Stretch a chalk line between the pencil marks. Check that the line is level, then snap the chalk line. Measure the length of the roof section. Stretch the chalk line again and lower it by 1/16th inch per 10 feet of length at the corner where you'll affix the other corner piece.
Affix the corner pieces at each end of the roof section using the provided brackets and screws. One should be higher than the other, as you measured in step two.
Install support brackets every 36 inches along the length of the roof section between the two corners.
Measure the length of the section between the corner pieces. Cut the gutter sections to fit that length, leaving an extra inch on each side to insert into the corner pieces. Gutters usually come in 10 foot sections. You should only need to cut the final section you install.
Snap the gutter sections into the brackets.
Affix end caps to the drop spouts on each corner, unless you are going to affix a downspout to that corner. The end caps snap into place without tools on most plastic gutter kits.
Attach an elbow to any corner with a downspout. Attach a short length of downspout, about 2 feet, to the elbow, which will hang directly under the eaves. Attach another elbow to the end of that piece with the end of the elbow pointing down. Measure and cut to fit the main length of downspout and attach it. It should run parallel to the wall.

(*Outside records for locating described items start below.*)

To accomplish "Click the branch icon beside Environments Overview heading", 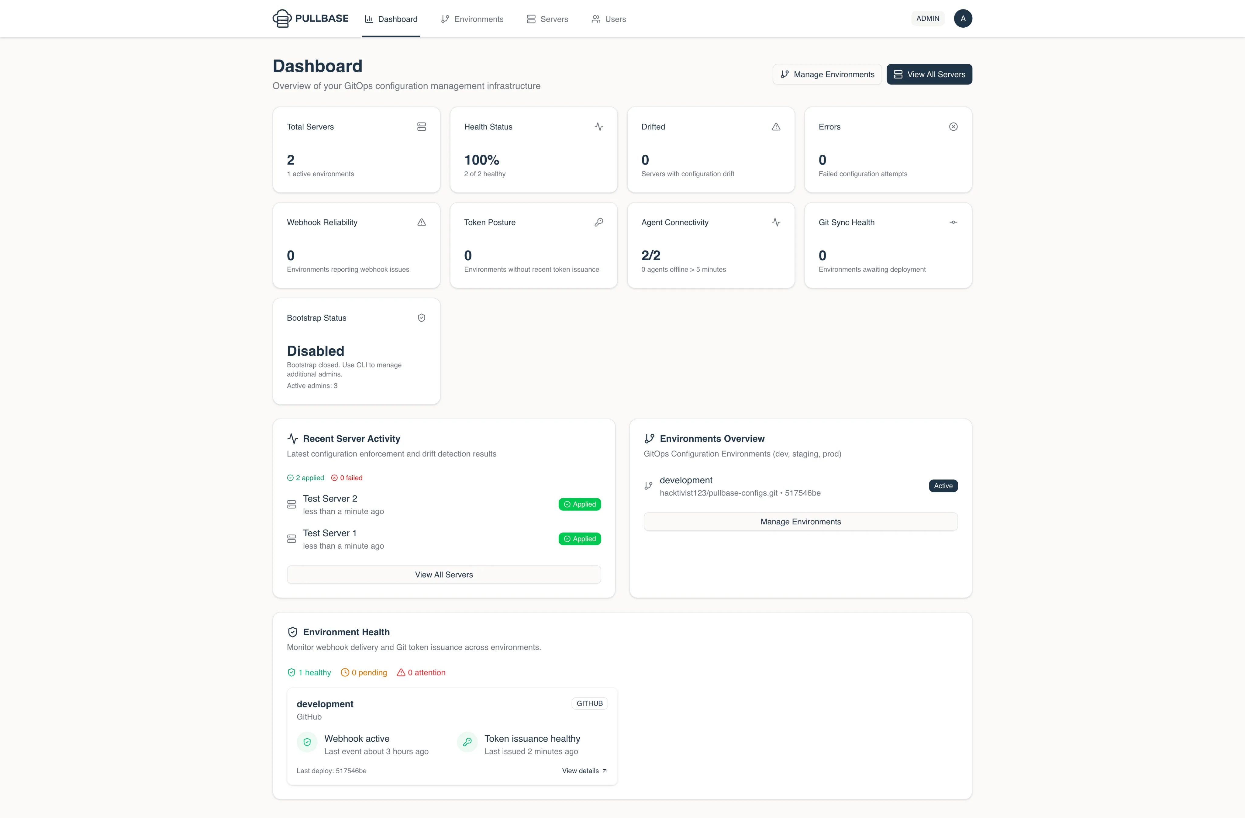I will click(650, 438).

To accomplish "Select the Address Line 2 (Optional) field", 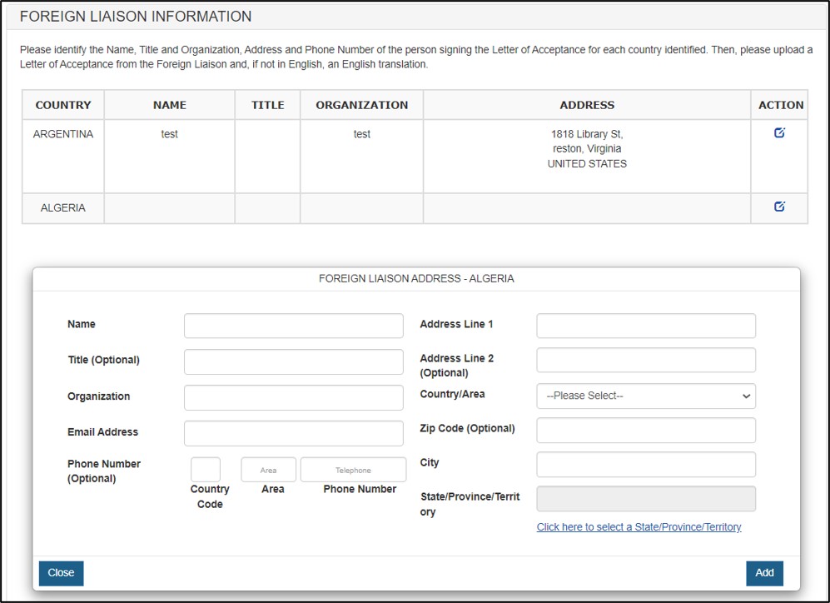I will click(646, 360).
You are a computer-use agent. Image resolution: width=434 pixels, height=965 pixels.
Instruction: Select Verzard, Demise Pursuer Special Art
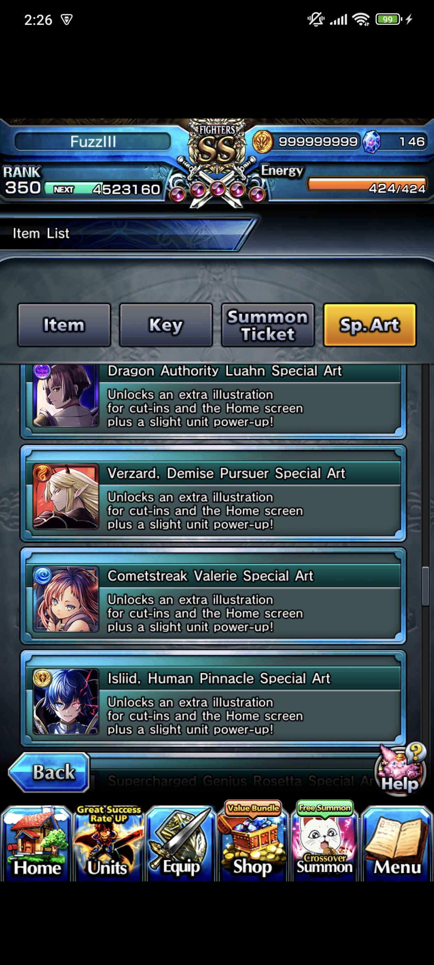pyautogui.click(x=213, y=494)
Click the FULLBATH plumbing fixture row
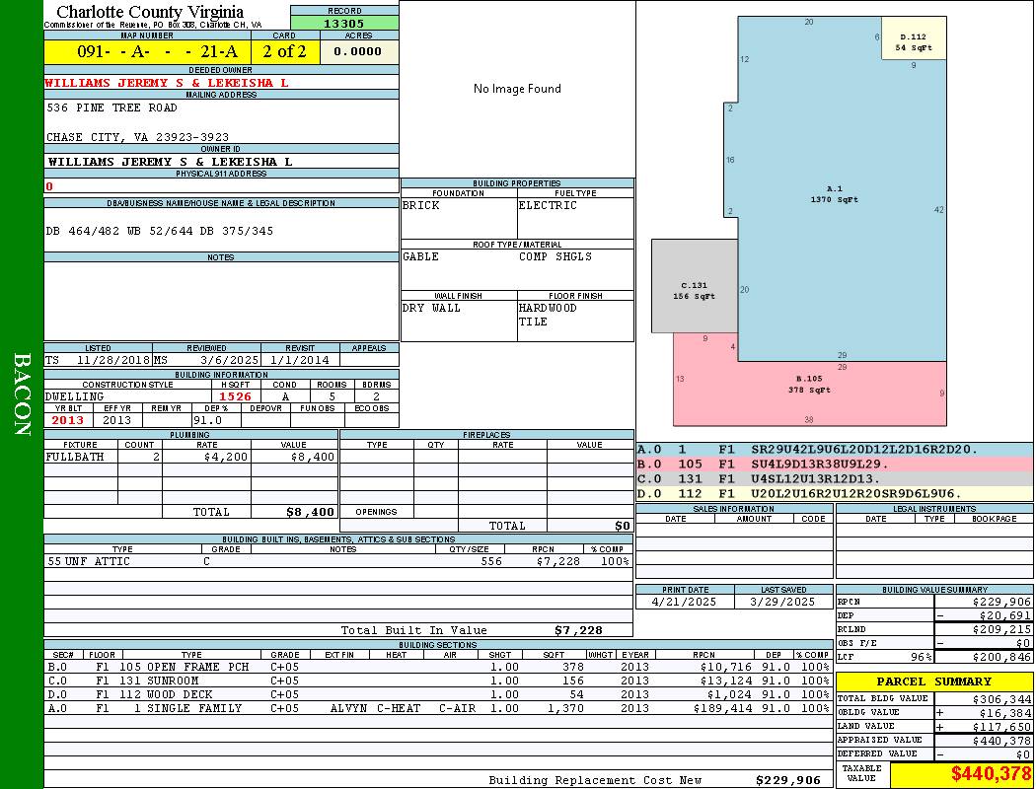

Attach a bracket to the downspout at the top for support, and screw the bracket into the wall. Screw two more brackets evenly spaced along the main length of the wall to support the downspout all the way down.
Attach another elbow at the bottom of the downspout. Attach another short length of downspout to this elbow to divert water at least 2 feet away from the house foundation.
Repeat this process, with or without the downspout section, for each straight length of roof.